- [PROBLEM DETAILS]: Reproduce the rows from the start through the line containing "Action: pyautogui.click(x=634, y=293)", inclusive, substituting "Where do I click to" for every "Where should I click to" and leaving everything else as it stands.

- [MATERIAL SHOWN]:
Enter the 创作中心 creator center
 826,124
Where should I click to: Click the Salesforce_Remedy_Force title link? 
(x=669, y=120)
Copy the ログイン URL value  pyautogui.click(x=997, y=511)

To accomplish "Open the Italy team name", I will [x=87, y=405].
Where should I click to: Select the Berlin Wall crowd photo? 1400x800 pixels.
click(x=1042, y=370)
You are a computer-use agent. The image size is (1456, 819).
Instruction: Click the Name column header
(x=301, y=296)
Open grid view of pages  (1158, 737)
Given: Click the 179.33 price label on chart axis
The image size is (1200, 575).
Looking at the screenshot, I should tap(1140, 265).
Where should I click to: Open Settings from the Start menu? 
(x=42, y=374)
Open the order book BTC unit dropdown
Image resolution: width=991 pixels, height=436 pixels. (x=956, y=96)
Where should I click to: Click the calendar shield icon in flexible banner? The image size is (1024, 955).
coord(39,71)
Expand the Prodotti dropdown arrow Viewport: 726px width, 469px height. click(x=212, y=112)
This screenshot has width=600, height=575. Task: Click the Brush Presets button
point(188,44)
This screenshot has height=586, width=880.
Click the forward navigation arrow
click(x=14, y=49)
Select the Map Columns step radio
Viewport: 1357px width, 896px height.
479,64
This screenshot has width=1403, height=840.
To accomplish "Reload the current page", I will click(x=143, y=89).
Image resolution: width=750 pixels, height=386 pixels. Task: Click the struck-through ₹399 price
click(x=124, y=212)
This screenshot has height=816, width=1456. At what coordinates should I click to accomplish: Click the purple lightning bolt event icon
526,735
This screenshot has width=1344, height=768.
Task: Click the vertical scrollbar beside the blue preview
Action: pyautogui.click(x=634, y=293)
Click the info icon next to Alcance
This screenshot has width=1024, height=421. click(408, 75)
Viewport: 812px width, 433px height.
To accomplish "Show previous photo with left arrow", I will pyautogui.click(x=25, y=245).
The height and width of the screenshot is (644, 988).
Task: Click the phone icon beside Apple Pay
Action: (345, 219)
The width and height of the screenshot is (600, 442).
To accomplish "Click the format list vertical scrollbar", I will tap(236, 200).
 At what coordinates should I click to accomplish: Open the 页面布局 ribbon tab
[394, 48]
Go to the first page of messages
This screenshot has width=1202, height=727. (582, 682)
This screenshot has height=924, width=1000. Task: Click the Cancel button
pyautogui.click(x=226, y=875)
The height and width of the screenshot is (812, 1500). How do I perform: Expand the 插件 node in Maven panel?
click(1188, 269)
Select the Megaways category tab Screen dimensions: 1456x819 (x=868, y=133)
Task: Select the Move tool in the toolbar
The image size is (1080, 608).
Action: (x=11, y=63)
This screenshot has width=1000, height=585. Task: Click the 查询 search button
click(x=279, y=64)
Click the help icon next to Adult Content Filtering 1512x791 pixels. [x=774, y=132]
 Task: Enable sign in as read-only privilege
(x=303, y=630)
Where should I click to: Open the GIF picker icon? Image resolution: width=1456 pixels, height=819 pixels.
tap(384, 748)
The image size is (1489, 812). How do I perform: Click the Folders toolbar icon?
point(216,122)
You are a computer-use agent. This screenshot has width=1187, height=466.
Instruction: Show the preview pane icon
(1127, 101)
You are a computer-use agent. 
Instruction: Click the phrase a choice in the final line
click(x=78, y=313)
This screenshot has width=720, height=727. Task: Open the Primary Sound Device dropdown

- [SOLVED PROBLEM]:
Enter the 创作中心 creator center
 826,124
Where do I click to: Click the Salesforce_Remedy_Force title link? 
(x=669, y=120)
Copy the ログイン URL value  pyautogui.click(x=997, y=511)

To accomplish "Open the Italy team name", I will [x=87, y=405].
Where do I click to: Select the Berlin Wall crowd photo? 1400x800 pixels.
click(x=1042, y=370)
You are a computer-use agent. The image size is (1456, 819).
Instruction: Click the Name column header
(x=301, y=296)
Open grid view of pages  (1158, 737)
Given: Click the 179.33 price label on chart axis
The image size is (1200, 575).
Looking at the screenshot, I should tap(1140, 265).
Where do I click to: Open Settings from the Start menu? 
(x=42, y=374)
Open the order book BTC unit dropdown
Image resolution: width=991 pixels, height=436 pixels. (x=956, y=96)
Where do I click to: Click the calendar shield icon in flexible banner? The image size is (1024, 955).
coord(39,71)
Expand the Prodotti dropdown arrow Viewport: 726px width, 469px height. click(x=212, y=112)
This screenshot has width=600, height=575. Task: Click the Brush Presets button
point(188,44)
This screenshot has height=586, width=880.
Click the forward navigation arrow
click(x=14, y=49)
Select the Map Columns step radio
Viewport: 1357px width, 896px height.
479,64
This screenshot has width=1403, height=840.
To accomplish "Reload the current page", I will click(x=143, y=89).
Image resolution: width=750 pixels, height=386 pixels. Task: Click the struck-through ₹399 price
click(x=124, y=212)
This screenshot has height=816, width=1456. At what coordinates should I click to accomplish: Click the purple lightning bolt event icon
526,735
This screenshot has width=1344, height=768.
Task: Click the vertical scrollbar beside the blue preview
Action: pyautogui.click(x=634, y=293)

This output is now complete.